Like many of us, Michael took the time to alter his diet to as healthy an option as possible to give his body all the help he could. I lost six stones in the time I've had M.E. (it was the debility of M.E. that slapped the weight on me in the first place of course.) One of the few "advantages" M.E. has given me is the space to sort out my Type 1 diabetes, which, although still unpredicatably erratic with unannounced hypoglycaemia at any hour of day or night, at least now is better controlled through carbohydrate counting than at any time during my adult/working life.

I bless Michael for sharing his own journey and his story all too familiar to at least some of us with M.E., those who are neither the least nor the most severely of all affected. I know some of the most severely affected find yet another story of celebrity M.E. recovery in the media is more than a little hard to swallow, and my heart goes out to all who feel this way. This is not an easy road, and the media has so long mocked and ridiculed M.E. sufferers that the resilient humour of many is tried to the limit.

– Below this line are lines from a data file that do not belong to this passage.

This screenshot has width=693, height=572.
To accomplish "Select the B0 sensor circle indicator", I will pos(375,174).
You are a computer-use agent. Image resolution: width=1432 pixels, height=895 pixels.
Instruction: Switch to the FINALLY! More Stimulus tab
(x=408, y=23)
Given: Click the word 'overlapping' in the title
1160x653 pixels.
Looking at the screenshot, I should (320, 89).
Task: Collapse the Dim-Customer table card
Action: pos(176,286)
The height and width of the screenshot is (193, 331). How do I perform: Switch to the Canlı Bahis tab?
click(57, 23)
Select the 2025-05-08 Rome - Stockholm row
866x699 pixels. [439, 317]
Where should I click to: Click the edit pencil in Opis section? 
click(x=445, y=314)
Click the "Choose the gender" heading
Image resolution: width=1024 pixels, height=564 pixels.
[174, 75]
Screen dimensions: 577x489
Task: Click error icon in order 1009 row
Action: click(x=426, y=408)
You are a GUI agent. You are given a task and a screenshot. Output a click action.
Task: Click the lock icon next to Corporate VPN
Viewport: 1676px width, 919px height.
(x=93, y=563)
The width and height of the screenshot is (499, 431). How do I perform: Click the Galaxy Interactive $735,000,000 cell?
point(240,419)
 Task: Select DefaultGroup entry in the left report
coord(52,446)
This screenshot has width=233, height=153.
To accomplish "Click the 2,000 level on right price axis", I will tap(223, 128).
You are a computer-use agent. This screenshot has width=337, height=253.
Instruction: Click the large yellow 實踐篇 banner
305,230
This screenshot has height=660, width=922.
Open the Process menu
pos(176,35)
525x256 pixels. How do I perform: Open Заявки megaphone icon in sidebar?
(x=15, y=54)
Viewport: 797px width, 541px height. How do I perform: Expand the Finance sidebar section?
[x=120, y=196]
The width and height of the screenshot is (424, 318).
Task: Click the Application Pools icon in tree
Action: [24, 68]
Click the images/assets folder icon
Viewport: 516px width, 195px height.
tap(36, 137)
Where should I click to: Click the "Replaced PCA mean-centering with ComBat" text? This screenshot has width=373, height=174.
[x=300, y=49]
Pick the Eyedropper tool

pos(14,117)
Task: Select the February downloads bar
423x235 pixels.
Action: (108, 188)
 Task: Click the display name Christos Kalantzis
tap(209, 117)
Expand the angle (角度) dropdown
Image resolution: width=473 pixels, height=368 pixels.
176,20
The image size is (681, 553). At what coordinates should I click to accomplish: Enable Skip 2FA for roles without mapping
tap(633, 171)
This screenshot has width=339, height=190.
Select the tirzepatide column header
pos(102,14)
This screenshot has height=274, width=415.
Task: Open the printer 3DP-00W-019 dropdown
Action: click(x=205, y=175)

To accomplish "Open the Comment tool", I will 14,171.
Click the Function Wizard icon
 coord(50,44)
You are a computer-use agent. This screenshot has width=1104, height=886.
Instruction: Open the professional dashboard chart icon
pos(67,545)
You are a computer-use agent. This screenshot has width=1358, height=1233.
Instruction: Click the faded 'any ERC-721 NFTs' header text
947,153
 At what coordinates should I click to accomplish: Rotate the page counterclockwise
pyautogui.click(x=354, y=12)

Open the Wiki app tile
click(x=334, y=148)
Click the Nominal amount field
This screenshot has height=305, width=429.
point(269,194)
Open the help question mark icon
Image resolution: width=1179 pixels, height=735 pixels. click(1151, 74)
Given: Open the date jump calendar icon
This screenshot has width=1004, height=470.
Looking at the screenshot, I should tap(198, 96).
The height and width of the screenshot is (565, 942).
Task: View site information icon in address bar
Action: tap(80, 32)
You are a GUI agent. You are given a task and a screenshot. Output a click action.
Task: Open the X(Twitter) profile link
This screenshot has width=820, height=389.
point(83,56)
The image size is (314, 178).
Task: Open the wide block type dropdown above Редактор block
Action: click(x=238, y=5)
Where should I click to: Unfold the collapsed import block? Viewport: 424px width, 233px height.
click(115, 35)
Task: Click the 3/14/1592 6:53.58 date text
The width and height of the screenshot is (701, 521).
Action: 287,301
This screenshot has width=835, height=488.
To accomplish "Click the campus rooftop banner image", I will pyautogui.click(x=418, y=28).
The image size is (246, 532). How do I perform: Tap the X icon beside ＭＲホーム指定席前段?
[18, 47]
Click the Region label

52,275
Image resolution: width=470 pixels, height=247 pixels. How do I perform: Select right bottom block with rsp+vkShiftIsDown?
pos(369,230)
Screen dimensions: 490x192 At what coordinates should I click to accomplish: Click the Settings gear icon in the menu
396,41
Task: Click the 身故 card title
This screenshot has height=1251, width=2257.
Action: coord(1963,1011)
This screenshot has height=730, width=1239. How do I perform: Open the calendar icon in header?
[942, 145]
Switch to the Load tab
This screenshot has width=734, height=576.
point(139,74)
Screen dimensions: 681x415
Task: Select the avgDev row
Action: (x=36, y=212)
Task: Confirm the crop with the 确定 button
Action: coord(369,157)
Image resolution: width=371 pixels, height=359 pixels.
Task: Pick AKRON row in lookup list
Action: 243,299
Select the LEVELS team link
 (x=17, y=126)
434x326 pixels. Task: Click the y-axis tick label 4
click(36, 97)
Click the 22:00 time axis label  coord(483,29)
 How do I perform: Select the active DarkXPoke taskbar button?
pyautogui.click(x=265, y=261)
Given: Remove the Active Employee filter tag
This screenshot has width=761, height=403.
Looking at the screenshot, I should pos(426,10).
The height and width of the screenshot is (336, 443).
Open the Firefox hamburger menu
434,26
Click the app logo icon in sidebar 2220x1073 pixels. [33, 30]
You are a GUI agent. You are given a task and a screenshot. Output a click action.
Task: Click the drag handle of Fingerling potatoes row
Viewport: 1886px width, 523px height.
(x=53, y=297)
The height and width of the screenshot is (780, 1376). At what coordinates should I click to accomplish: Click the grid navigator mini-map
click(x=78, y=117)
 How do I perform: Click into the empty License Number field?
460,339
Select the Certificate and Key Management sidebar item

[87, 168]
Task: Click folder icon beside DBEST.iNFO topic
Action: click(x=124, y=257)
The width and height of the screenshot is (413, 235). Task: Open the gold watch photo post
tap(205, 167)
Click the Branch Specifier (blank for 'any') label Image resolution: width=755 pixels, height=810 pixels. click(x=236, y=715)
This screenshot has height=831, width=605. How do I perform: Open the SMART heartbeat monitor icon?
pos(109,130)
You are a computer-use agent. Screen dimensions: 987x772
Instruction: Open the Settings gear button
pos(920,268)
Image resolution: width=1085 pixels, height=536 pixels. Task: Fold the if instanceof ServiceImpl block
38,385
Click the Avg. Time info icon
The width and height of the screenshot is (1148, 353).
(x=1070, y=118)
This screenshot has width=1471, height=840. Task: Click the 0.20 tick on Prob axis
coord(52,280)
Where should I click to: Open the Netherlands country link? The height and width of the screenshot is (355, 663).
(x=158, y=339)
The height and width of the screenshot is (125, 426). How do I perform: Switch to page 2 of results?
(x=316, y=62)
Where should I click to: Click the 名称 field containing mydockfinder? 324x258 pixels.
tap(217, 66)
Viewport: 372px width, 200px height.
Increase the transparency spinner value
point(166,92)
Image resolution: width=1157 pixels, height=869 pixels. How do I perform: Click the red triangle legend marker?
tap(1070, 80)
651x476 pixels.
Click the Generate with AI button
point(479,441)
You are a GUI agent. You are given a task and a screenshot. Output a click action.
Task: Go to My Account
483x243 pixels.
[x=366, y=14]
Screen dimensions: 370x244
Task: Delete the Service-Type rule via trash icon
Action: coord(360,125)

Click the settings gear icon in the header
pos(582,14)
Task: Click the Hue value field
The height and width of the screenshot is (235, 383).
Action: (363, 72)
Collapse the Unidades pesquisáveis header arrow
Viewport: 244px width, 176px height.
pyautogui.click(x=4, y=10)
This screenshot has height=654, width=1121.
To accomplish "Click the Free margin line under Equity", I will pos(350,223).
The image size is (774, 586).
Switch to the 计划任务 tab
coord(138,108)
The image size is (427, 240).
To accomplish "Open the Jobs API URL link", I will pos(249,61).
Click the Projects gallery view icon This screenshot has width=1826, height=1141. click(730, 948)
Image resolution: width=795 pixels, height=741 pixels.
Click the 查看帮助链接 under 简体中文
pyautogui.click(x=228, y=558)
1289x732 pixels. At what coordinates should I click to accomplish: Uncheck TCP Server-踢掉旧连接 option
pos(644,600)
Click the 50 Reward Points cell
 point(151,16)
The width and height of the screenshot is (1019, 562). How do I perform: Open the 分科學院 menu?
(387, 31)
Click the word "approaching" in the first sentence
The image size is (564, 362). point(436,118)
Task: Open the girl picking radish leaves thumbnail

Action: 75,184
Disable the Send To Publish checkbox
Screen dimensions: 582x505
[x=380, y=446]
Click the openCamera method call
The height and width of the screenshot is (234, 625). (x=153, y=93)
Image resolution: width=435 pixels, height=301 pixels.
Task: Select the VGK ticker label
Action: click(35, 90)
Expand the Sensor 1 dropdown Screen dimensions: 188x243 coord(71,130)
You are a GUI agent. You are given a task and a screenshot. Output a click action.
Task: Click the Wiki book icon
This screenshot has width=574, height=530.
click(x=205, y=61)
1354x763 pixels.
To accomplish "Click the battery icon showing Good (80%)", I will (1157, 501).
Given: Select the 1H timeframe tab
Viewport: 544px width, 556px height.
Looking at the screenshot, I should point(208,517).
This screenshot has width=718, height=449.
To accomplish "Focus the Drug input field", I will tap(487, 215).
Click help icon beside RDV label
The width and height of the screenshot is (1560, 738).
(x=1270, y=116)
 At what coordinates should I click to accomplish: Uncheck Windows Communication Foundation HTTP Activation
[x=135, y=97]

Read the link and judge for yourselves.

From my personal point of view, his story inspires me. It gives me a chink of hope in the clouds of future uncertainty. In my own long, long slow miracle of painfully slow progress towards recovery, looking back on the little ways I can be useful now that were closed to me just a year ago as my career and life slipped through my grasp, I see hope that I too can dance on life's stage again, restored to some semblance of my former self!

God bless you, Michael. Be gentle with yourself and enjoy every moment of your new lease of life!